Review: Billy Joel - Cold Spring Harbor

 

Billy Joel's Plattenkarriere begann für die große Öffentlichkeit erst 1973 mit dem Erfolgsalbum "Piano man" und dem gleichnamigen Hitsong. Sein zwei Jahre zuvor erschienenes Debütalbum "Cold Spring Harbor", benannt nach der Ortschaft auf Long Island, New York, fristete dagegen jahrelang ein Schattendasein - aufgrund einiger widriger Umstände, denn musikalisch braucht sich das Werk nicht vor den folgenden, weitaus erfolgreicheren Alben zu verstecken.

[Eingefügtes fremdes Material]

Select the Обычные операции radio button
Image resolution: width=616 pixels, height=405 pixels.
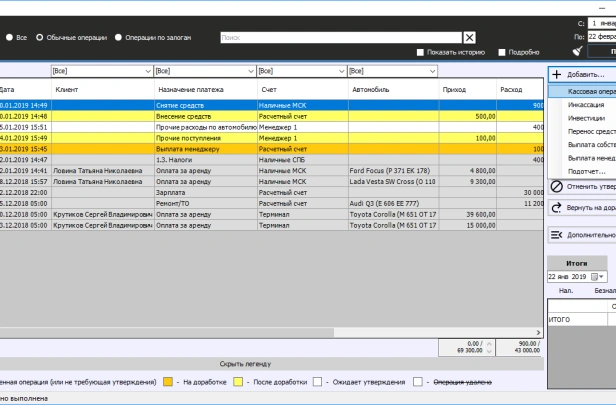40,37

Der damals erst 22-jährige Pianist und Songschreiber Billy Joel durchlebte im Jahr 1970 eine schwere Depression, die in einem Selbstmordversuch endete, den er nur dank der schnellen Hilfe seines Schlagzeugers überlebte, der ihn fand, nachdem Joel eine Flasche Möbelpolitur getrunken hatten. Als persönliche Therapie schrieb er einige der Songs des Albums, "Tomorrow is today" zitiert beispielsweise seinen Abschiedsbrief.

 

Herausgebracht wurde das Album des damals unbekannten Musikers von der kleinen Plattenfirma "Family Records", deren Besitzer Artie Ripp dem unbedarften Joel gleich einen Vertrag über zehn Alben aufschwatzte. Dem entging Joel nur, da Ripp nicht gerade viel vom One-Man Job als Produzent und Verleger verstand - das Mastering des Albums fiel desaströs aus, nicht zuletzt weil alle Songs in zu hoher Geschwindigkeit und damit mehr als einen Halbton zu hoch auf das Album gepresst wurden. Joel tobte, als er seine Micky-Maus Stimme vom Plattenspieler hörte. Erst 1983, als Joel bereits ein etablierter Künstler war, kam das Album in korrigiertem Re-Mastering auf den Markt.

 

Doch nun zur Musik: Durch die sehr sparsame Instrumentierung kommt die Stimme und das geschmackvolle Klavierspiel des jungen Billy Joel sehr gut zur Geltung, man hört deutlich den Einfluss eines Paul McCartney. Die romantische Ballade "She's got a way" sowie das zynische "Everybody loves you now" sind heute noch Klassiker in Joels großer Songauswahl. Beide Songs sind übrigens in hervorragenden Liveversionen auf dem Livealbum "Songs in the attic" zu hören.

 

"Why Judy why" klingt mit seiner Gitarrenbegleitung fast nach Reinhard Mey, Joels hohe und teilweise ins Falsett wechselnde Stimme sind noch weit entfernt von der Dreckigkeit einiger späterer Aufnahmen.

 

Joels Klavierspiel trägt das gesamte Album, vom flotten Intro von "Falling of the rain", auf dem der Komponist auch das Cembalo bedient, über die instrumentale "Nocturne" bis hin zum emotionalen Schlussstück "Got to begin again". Das Hammondorgel-Intro aus "You look so good to me" bildet da einen schönen Kontrast. 

 

Nach nur 10 Songs in einer knappen halben Stunde ist das Album dann schon vorbei. Der Song "You can make me free" wurde allerdings beim Remastering einer längeren Coda beraubt, die auf einem spontanen Studiojam beruhte. Auch wurden 1983 einige Schlagzeug- und Synthesizerspuren neu aufgenommen, um das Album klanglich an die bis dahin erschienenen Nachfolgealben anzupassen. Größere Orchestrierungen wurden dafür herausgemischt, was dem intimen Gesamtsound der Platte zugute kommt. 

 

Eine Empfehlung besonders an Pianisten und Singer/Songwriter, die gute melodische Musik ohne viel Schnickschnack zu schätzen wissen.